Kelly Stafford explains why discussing the word 'fat' with her daughter 'terrified' her
Kelly Stafford just opened up about a challenging conversation she had with one of her daughters.
The host of The Morning After podcast, who shares four daughters with her Los Angeles Rams quarterback husband Matthew Stafford, said that she was caught off-guard when one of her daughters asked her, “How do people get fat?”
“I just said, you know, ‘I don't think using the word fat is a good word. We should never call people fat,’” she explained on the podcast. “We talked about healthy and unhealthy. We need to continue eating healthier foods — you can have your unhealthy stuff, but more healthy than unhealthy. And [I said] some people are just, you know, bigger boned.”
Stafford, who did not mention which daughter asked the question, said she was taken aback by it because she felt she did not become “body conscious” herself until middle school. Though she said she tried to answer the question as best she could, she added, “I'm scared that they're going to go to school, and if there's a bigger-set kid there, be like, ‘Well, you need to eat healthier.’ Like, that terrifies me."
The mom of four has recently spoken out about feeling insecure in her own skin. In a May episode of The Morning After, she talked about the pressure to “snap back” after pregnancy, which is heightened for her as a woman in the spotlight.

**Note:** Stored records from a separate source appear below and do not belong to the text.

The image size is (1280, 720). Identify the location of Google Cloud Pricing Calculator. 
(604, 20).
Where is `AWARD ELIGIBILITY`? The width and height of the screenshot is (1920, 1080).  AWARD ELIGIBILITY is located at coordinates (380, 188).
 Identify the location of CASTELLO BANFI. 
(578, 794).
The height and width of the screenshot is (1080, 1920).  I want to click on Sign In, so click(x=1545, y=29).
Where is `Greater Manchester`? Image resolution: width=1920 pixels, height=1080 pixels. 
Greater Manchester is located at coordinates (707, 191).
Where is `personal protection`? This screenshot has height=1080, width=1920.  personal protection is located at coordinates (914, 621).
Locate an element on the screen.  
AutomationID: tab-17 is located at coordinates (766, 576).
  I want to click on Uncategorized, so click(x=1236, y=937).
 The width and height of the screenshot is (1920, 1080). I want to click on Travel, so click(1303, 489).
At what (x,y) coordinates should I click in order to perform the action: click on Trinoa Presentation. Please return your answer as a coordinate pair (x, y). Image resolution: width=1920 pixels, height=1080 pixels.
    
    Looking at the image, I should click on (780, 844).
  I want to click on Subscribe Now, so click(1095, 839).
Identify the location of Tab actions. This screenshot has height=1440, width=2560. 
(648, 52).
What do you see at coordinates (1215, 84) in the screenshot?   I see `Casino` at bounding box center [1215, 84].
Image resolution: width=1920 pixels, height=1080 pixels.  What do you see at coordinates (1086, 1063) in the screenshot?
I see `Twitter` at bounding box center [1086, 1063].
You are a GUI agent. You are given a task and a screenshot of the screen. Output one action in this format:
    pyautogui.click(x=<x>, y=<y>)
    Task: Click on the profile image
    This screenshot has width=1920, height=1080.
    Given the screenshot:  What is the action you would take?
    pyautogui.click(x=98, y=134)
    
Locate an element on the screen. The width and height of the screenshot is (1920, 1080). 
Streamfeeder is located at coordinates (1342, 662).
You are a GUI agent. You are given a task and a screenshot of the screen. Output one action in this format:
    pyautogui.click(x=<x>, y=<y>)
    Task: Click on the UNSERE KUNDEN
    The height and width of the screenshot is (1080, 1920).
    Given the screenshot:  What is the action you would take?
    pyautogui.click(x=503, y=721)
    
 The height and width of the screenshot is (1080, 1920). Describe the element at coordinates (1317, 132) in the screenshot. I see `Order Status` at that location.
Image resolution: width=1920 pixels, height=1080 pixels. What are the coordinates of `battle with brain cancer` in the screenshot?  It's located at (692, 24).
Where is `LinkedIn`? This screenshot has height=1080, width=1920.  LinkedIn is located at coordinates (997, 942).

Stafford welcomed her fourth child, Tyler, in 2020.
"I was focusing on myself and the body I had and how I wasn't happy with that, and, like, that is selfish, because to be honest, it shouldn't matter," she said. "But the reason we feel like it matters is because we see all of the social media around it and all these women who, just in two weeks, are back to their [pre-baby] size and you're like, 'Well what the hell? What am I doing wrong?'"
Though Stafford may struggle to have certain conversations with her daughters, she has previously shared that it’s important for her to make sure they know they have a right to choose what they want out of life — especially in the wake of the Roe v. Wade reversal earlier this summer.
“I would love for my girls to have the right to choose,” she said on her podcast in July. “I think it's an important lesson, like, 'Listen, this is what can happen,' and it's not a decision that I think people take lightly. I think where people get stuck on is, like, just because you agree with wanting someone to be able to choose does not mean that you are, like, so pro-abortion … You can have your issues [with] abortion. You're just saying that every woman should have a right to choose what to do with their body in their future.”